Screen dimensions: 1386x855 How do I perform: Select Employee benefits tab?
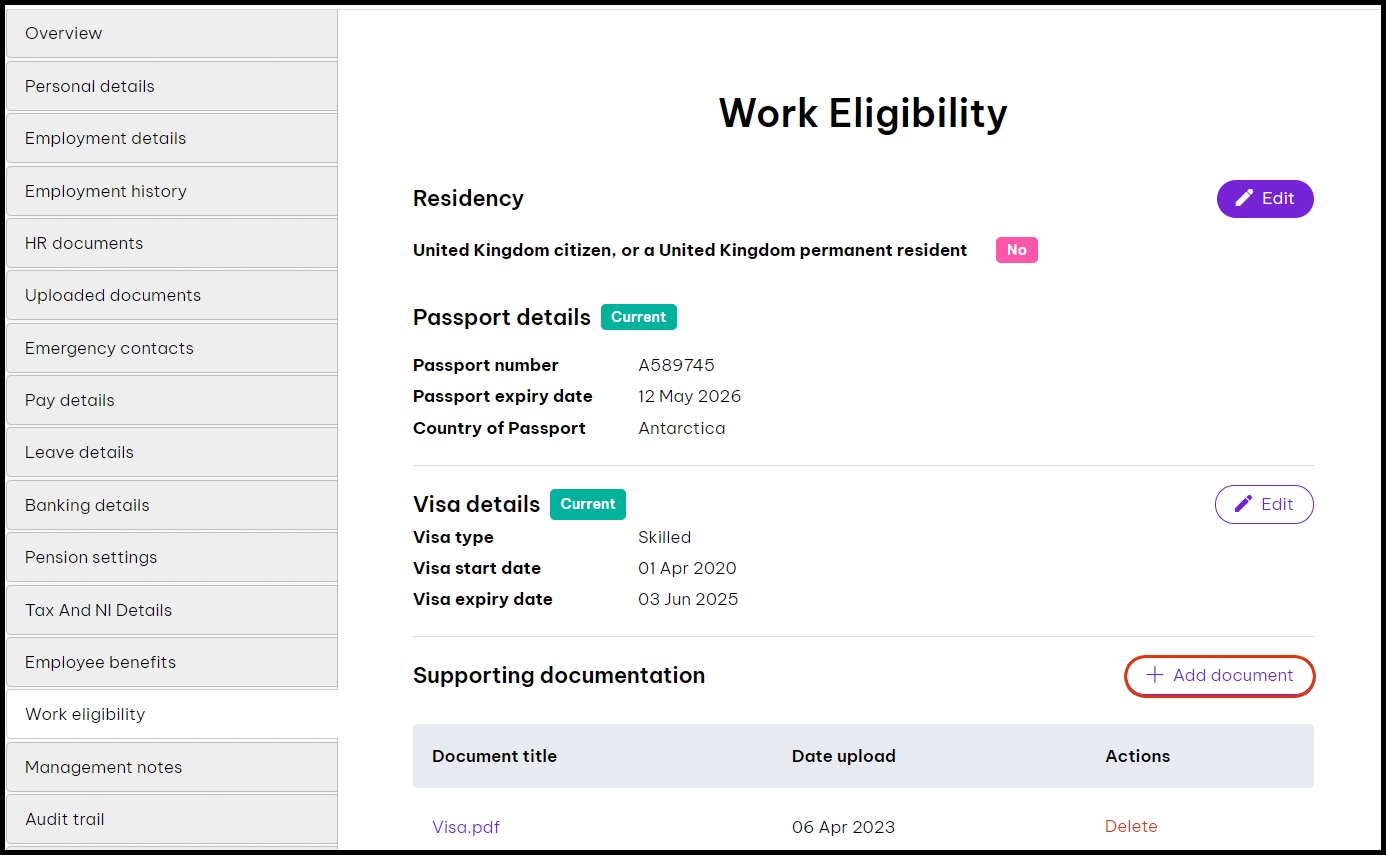tap(171, 663)
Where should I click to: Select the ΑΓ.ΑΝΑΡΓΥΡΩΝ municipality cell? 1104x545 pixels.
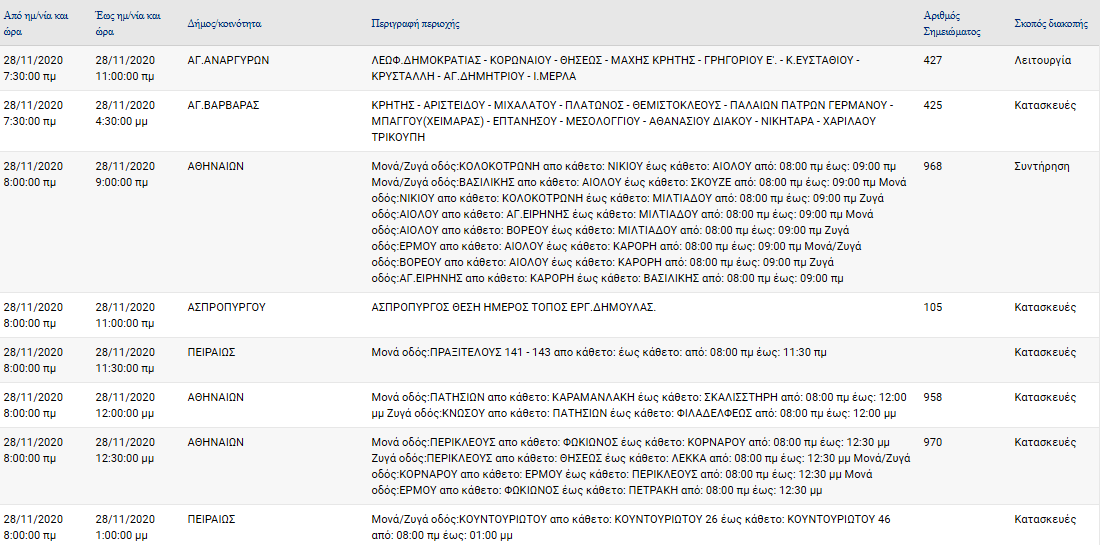tap(228, 61)
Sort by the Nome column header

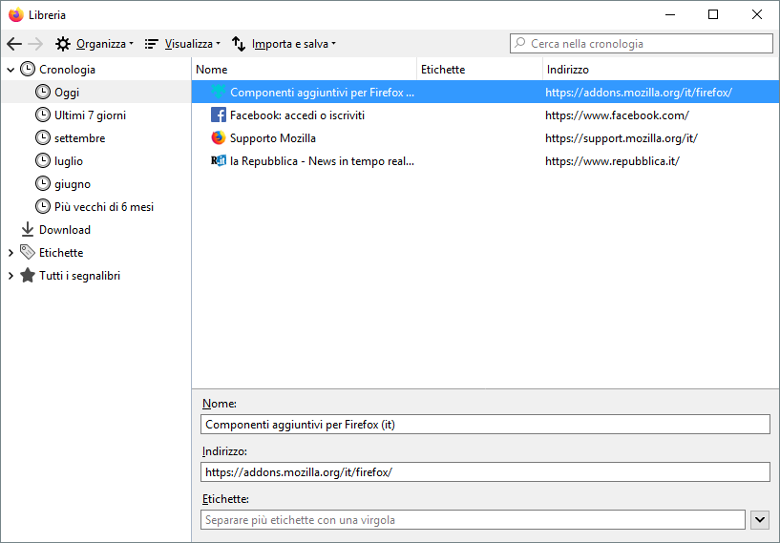[x=212, y=70]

### Exercise description
Line by line, print the records above exactly, skipping each picture.

### Solution to this problem
Screen dimensions: 1386x855 How do I perform: Select Employee benefits tab?
tap(171, 663)
Where should I click to: Select the ΑΓ.ΑΝΑΡΓΥΡΩΝ municipality cell? 1104x545 pixels.
tap(228, 61)
Sort by the Nome column header

[x=212, y=70]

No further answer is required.